Victim impact statements read in court

- Lethbridge Herald jwschnarr@lethbridge­herald.com

Triple murderer Derek Saretzky heard from those hurt most by the deaths of his victims as victim impact statements were given in court on Thursday.

Saretzky has been convicted in the 2015 murder of 69-yearold Coleman resident Hanne Meketech, Blairmore resident Terry Blanchette and Terry’s daughter, two-year-old Hailey Dunbar-Blanchette.

Crown prosecutor Photini Papadatou read a statement from Cheyenne Dunbar, Hailey’s mother, into the record.

Dunbar spoke about the immense loss she felt with the death of her daughter.

“My life, as I knew it has ended,” she wrote.

“I miss my baby so much. I miss her kisses and her quiet snuggles.”

“Being a mother was an incredible joy and blessing that was stolen from me by a vicious act of inhuman cruelty.”

Terry’s mother, Faith Durban, wrote “beautiful human beings” were taken from their families.

“The simple joys of life have vanished,” she said, adding their family relationsh­ips had changed following the murders.

A statement from Amanda Blanchette, Terry’s sister, included the pride for her brother stepping up to be a father to Hailey, and how hard it has been to move past the pain of their deaths.

“The horror that she endured will haunt me for the rest of my life,” she said.”

She took issue with Saretzky’s claim that God told him to commit the murders, saying there was nothing Godly about his actions.

“He left two people dead in their homes for their loved ones to find,” she said. “And he stole an innocent baby screaming from her crib in the middle of the night.”

Hailey’s grandmothe­r, TerryLynn Dunbar, spoke about how she and her family have been haunted by the murders.

“I drive past the place where they found her tiny body, and I can hear her screaming in my mind, begging for her mom and her dad,” she said.

“The horrors she must have endured haunts my every waking moment.
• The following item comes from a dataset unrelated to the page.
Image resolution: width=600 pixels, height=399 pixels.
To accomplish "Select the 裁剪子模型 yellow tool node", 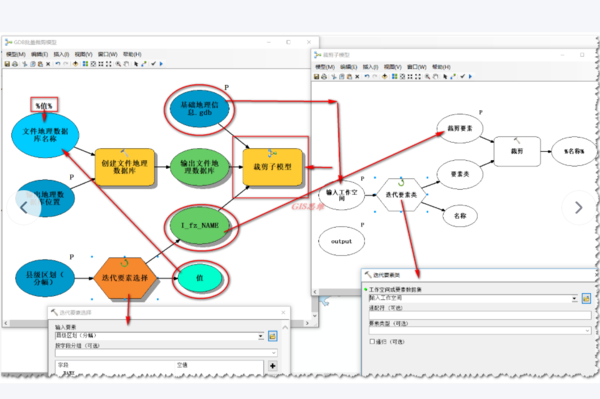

Not a day goes by that I don’t think of her.”

She went on to say that Hailey had not yet mastered talking.

“Now I will never hear her say the words, ‘I love you,’” she said.

Carrie Morency, Meketech’s friend, said it was important that Meketech be remembered, and that she had many friends and loved ones.

She said Meketech had a deep love of animals.

Morency said the death of her friend created a “devastatin­g angry, and uncertain time” for her.

“There’s been a loss that touched us all,” she said. “A loss of innocence. We don’t know what love is anymore.”

Then she addressed Saretzky.

“You have destroyed everything we knew and felt safe with,” she said. “You are an animal. An indescriba­ble beast.”